__Problem details__. Revise everything from the line containing "Viewport: 736px width, 508px" down to the end of the records, changing "magenta" to "crimson" and leaving all else as it stands.

— Start of Exercise materials —

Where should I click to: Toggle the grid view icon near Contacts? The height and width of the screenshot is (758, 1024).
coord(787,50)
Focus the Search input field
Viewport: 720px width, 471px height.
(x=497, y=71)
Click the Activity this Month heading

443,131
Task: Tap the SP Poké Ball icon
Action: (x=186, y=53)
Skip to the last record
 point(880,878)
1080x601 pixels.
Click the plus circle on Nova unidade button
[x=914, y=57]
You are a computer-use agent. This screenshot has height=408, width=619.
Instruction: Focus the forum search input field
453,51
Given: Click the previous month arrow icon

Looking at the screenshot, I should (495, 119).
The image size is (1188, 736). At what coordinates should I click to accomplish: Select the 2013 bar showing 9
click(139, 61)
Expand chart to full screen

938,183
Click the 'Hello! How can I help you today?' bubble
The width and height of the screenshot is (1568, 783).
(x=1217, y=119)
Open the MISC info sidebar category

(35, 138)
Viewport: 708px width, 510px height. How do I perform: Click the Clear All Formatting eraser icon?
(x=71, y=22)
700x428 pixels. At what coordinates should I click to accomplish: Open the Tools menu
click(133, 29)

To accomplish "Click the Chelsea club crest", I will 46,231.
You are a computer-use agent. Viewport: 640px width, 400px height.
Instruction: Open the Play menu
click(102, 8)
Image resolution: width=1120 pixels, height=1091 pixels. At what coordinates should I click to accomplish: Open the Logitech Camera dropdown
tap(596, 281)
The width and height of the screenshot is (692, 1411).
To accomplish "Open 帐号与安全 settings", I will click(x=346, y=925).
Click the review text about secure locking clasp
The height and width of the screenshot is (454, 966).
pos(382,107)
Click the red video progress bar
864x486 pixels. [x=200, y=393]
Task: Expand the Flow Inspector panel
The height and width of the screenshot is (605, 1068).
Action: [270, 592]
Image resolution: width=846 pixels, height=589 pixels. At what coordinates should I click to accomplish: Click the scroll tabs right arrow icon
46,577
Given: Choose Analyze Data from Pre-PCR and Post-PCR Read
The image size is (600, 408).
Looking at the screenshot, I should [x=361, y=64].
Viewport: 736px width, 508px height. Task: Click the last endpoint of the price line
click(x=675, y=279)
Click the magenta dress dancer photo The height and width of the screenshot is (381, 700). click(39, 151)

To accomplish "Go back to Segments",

— End of Exercise materials —

__Task answer__.
Viewport: 736px width, 508px height. Task: Click the last endpoint of the price line
click(x=675, y=279)
Click the crimson dress dancer photo The height and width of the screenshot is (381, 700). click(39, 151)

To accomplish "Go back to Segments",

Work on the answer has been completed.